Materials provided below:

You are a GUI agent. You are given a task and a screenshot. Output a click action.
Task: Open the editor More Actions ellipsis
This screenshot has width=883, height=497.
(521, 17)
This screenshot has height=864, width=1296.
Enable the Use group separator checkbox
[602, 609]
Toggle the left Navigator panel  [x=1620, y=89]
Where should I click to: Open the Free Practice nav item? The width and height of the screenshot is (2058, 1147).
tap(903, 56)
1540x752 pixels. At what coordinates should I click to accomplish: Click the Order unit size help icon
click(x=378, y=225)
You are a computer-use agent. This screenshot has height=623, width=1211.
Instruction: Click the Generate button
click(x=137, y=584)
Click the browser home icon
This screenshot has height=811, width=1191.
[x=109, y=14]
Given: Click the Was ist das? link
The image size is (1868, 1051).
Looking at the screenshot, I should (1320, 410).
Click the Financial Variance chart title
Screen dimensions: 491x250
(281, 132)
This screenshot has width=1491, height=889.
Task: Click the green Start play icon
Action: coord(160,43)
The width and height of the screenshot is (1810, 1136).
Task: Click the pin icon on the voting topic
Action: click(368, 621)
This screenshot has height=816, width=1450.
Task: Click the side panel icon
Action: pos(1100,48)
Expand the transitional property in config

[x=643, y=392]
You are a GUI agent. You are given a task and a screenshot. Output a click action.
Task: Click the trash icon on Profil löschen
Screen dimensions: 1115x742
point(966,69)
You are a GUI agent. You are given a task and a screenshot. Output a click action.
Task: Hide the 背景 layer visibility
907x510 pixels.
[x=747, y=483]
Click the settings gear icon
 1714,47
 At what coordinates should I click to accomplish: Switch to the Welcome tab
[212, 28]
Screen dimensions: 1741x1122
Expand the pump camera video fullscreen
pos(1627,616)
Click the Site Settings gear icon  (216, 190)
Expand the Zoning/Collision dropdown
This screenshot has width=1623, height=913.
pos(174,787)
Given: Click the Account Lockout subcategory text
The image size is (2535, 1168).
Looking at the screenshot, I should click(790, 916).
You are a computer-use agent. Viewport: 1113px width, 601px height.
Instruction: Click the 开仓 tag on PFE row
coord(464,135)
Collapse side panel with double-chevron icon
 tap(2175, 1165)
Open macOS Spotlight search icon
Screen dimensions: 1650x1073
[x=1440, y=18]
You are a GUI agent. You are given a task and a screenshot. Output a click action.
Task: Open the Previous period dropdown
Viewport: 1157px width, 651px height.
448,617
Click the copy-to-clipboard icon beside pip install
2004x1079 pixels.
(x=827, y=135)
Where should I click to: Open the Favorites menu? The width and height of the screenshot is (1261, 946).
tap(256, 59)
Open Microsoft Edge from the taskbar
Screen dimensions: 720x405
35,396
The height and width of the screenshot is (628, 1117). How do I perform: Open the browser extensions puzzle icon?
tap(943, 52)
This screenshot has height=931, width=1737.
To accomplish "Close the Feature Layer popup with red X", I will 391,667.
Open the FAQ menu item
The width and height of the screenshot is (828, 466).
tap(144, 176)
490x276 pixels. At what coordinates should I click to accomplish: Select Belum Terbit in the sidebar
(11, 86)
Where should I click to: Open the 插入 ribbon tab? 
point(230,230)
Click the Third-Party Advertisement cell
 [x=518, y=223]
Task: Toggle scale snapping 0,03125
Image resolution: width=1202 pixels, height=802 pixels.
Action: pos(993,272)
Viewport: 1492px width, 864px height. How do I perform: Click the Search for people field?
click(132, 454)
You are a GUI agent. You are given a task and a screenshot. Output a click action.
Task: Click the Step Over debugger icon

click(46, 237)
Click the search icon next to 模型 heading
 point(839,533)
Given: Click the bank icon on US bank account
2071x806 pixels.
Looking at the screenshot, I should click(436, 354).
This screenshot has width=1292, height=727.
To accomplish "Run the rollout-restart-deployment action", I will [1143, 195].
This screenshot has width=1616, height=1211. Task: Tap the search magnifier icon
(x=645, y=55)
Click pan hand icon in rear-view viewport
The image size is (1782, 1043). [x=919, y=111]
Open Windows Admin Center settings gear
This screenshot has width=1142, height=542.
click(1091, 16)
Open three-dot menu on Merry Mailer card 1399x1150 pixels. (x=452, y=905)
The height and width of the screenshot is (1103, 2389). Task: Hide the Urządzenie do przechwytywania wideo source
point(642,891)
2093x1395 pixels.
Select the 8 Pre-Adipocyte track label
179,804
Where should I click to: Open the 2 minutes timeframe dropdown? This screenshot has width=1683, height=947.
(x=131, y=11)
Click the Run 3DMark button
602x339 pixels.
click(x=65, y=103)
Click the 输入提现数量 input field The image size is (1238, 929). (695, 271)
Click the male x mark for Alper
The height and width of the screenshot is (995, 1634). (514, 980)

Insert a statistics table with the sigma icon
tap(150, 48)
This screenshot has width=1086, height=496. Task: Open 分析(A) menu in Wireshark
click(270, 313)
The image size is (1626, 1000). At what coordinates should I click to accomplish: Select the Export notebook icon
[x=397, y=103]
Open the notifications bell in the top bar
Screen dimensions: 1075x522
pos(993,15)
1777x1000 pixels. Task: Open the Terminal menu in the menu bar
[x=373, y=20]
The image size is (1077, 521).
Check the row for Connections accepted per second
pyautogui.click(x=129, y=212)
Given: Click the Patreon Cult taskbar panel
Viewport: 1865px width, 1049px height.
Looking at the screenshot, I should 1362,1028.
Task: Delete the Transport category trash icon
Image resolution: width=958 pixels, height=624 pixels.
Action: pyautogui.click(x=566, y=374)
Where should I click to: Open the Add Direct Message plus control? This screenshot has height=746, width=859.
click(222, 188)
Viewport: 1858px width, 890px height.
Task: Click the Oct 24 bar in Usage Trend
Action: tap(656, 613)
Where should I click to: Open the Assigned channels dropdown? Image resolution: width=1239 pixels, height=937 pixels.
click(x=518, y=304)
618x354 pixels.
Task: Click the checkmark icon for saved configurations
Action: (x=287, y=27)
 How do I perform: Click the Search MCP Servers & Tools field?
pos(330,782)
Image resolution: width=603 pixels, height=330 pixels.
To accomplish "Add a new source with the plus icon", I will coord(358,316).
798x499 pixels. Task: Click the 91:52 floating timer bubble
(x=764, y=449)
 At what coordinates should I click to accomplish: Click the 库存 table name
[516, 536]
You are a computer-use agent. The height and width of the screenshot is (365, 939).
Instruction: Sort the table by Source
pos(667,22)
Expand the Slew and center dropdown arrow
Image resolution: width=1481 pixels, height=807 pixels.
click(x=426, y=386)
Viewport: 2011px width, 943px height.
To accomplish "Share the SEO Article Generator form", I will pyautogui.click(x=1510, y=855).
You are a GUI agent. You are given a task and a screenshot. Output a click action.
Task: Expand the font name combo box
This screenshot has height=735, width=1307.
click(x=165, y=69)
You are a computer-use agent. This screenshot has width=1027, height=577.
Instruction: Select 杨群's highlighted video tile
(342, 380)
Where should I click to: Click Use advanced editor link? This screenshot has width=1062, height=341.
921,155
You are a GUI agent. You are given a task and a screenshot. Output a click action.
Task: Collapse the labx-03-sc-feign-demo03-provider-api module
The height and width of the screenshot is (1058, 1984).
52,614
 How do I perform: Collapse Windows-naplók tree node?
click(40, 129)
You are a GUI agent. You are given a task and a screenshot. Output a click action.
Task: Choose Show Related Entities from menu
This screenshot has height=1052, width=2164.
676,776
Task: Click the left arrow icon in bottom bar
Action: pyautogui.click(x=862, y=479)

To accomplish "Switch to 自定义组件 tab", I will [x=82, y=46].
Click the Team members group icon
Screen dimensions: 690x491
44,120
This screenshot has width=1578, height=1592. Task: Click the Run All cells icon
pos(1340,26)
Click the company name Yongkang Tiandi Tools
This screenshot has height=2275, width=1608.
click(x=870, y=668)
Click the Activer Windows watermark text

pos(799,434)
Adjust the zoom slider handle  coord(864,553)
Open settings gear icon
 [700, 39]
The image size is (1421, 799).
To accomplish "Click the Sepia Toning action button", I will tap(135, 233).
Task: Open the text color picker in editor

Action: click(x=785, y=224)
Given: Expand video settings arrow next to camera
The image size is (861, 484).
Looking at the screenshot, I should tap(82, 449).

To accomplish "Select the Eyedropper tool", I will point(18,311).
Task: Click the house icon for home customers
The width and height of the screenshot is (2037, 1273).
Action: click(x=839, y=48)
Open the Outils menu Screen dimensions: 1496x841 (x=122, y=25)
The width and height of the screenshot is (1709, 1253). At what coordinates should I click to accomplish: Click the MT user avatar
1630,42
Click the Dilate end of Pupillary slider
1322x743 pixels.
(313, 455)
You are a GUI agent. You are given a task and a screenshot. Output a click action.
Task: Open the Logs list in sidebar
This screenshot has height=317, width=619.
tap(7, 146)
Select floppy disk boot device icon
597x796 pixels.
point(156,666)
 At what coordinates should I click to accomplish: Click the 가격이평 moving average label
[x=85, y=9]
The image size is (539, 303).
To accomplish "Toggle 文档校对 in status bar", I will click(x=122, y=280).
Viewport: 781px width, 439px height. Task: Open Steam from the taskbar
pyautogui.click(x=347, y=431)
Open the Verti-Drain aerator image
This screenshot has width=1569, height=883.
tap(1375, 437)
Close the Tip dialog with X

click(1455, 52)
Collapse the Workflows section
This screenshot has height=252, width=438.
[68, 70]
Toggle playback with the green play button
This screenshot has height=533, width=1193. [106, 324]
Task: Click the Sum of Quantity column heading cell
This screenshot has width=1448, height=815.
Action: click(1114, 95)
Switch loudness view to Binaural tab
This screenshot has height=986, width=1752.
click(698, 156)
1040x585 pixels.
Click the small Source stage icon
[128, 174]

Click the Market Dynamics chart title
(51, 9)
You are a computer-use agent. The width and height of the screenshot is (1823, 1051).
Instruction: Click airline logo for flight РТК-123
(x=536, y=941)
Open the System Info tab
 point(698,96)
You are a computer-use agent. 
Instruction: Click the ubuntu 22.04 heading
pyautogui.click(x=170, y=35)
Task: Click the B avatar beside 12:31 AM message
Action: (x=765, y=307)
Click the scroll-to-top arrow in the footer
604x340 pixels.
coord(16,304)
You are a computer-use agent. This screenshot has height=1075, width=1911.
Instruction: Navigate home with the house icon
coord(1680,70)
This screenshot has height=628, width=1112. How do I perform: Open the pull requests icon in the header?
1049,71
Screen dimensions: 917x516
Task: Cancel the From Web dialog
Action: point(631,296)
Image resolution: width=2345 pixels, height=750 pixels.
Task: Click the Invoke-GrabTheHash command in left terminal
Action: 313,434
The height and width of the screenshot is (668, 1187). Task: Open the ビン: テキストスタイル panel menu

End of Materials provided.

If a line in the records holds the word "slider", count it, then give only the total.

## Reply:
2